##### Exercise passage
4.         METHODS OF EXTINCTION

 

a)         Cooling (limitation of temperature) – the cooling principle I fire extinction is the application of water.  The water absorbs heat from the fire, thus reducing the temperature of the burning mass and the fire dies away.

 

b)        Smothering (limitation of oxygen) – the smothering principle in fire extinction is to sufficiently reduce the oxygen content of the atmosphere in the immediate vicinity of the burning material thus causing combustion to cease.

 

c)         Starving (limitation of fuel)

 

1.         The starving principles in fire extinction is by removing combustible material from the vicinity of the fire.

 

2.         By removing the fire from the vicinity of the combustible material, or,

 

3.         By sub-dividing the burning material, when the smaller fires produced may be left to burn out or to be extinguished more easily by other means.

 

5.         TRANSMISSION OF HEAT

 

Heat travels from regions of high temperature to regions of low temperature.

 

There are three methods by which heat may be transmitted.

 

a)         Conduction

 

The transfer of heat in materials form areas of high temperature to areas of low temperature, e.g. an unprotected steel girder passing through a fireproof wall may cause fire to spread because of heat conducted along it.

           

            b)        Convection 

 

In the fire situation convection is the upward travel of hot gases produced by combustion to upper floors of buildings thereby spreading the fire.  In turn a current of cool air replaces the hot gases rising from the fire and helps to accelerate the burning.

 

            c)         Radiation

 

Rays of heat travelling in straight lines through a space and the heat is being absorbed by a body, whose temperature is raised e.g. clothes on a horse being placed too near to a source of radiated heat.

 

6.         FLASH POINT

           

The lowest temperature at which there is sufficient vapourisation of the substance to produce a vapour which will flash momentarily when flame is applied.

 

7.         FIRE POINT

 

The lowest temperature at which the heat from the combustion of a burning vapour is capable of producing sufficient vapour to enable combustion to continue.
##########
**List of tasks:**
[1] Please copy out everything in the fire safety passage from "a)         Cooling (limitation" down to "(limitation of fuel)".
[2] Pick up the fire safety passage after its last sentence and keep writing.
The lines after this passage come from a different source.
##### Stored data
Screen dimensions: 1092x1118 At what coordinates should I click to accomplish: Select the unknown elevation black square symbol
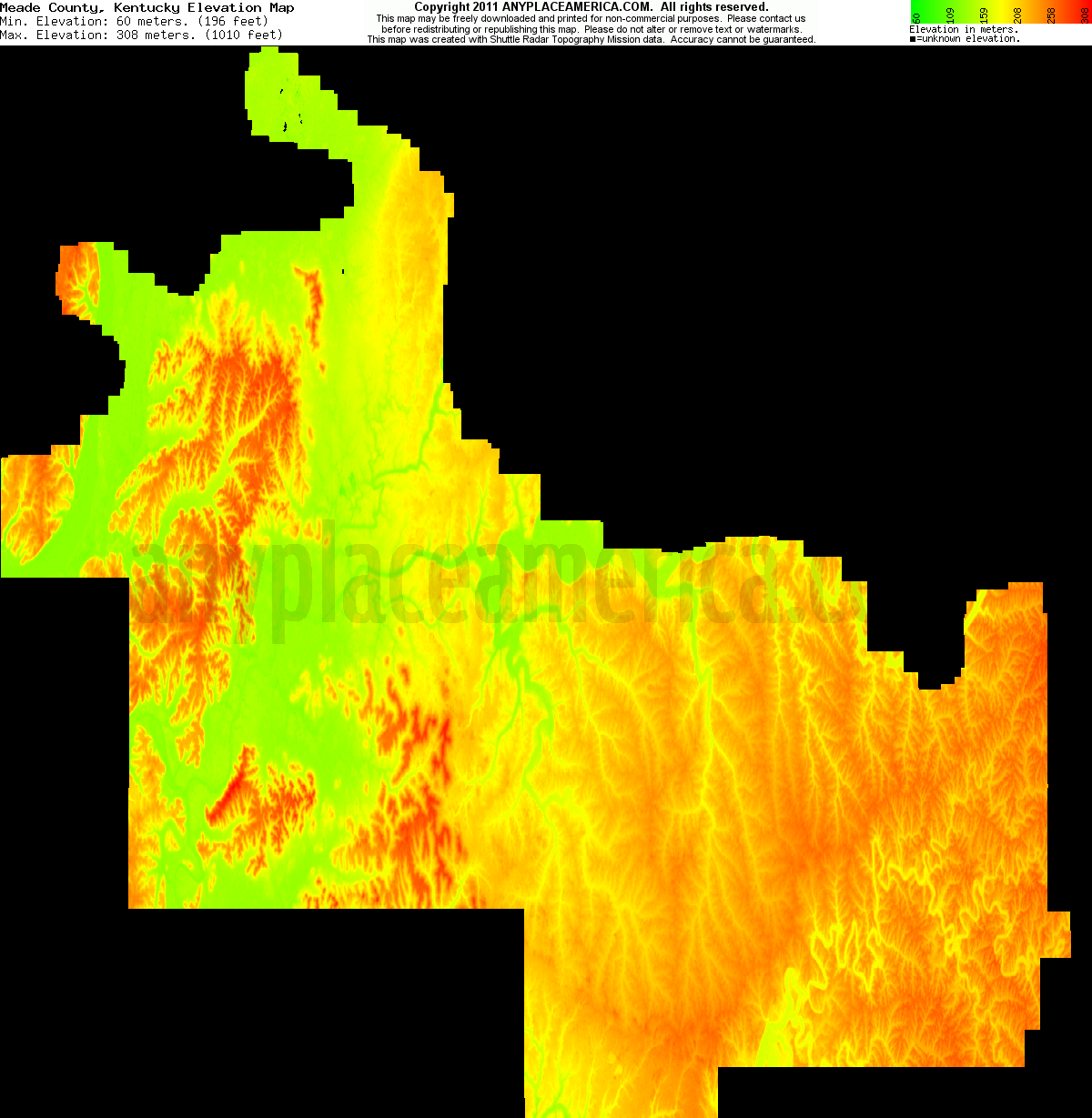click(x=914, y=38)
##########
**List of answers:**
[1]
a)         Cooling (limitation of temperature) – the cooling principle I fire extinction is the application of water.  The water absorbs heat from the fire, thus reducing the temperature of the burning mass and the fire dies away.

 

b)        Smothering (limitation of oxygen) – the smothering principle in fire extinction is to sufficiently reduce the oxygen content of the atmosphere in the immediate vicinity of the burning material thus causing combustion to cease.

 

c)         Starving (limitation of fuel)

[2]
8.         SPONTANEOUS IGNITION TEMPERATURE

 

The lowest temperature at which a substance will ignite spontaneously – that is the substance will burn without the introduction of a flame or other ignition source.  This is sometimes referred to as ignition temperature.

 

9.         SPONTANEOUS COMBUSTION

 

This is a result of heat generated by reacting substances themselves. Eventually the ignition temperature is reached and true combustion commences.

 

10.       LIMITS OF FLAMMABILITY

 

A flammable gas or vapour will only burn in air if the composition lies between certain limits. If too much or too little fuel is present, burning will not take place, the mixture is said to be either to lean or too rich.  These limits are referred to as the lower and upper limits of flammability, i.e.

 

Lower Limits

 

The lowest concentration of fuel that will just support a self-propagation flame.

 

 

FIRE PRECAUTIONS TRAINING

 

EVACUATION

 

 

 

1.      Main Patient Handling Methods

 

a)      Blanket:    Put blanket / Counterpane on floor, place patient onto blanket and pull to safety.  A quick method, reducing dangers from smoke, requiring minimum numbers of staff, limited skill training needed.

 

b)      Hand lifts, two, three or four-handed, useful for carrying patients who can assist in supporting themselves by placing arms around rescuers shoulders.  Quick but tiring method.  Needs training skill.

 

c)      Wheelchairs, require two helpers to get patients into chair, thereafter only one to push.  Quick but dependent on availability, best suited to horizontal evacuation.

 

d)      Other methods according to local practice.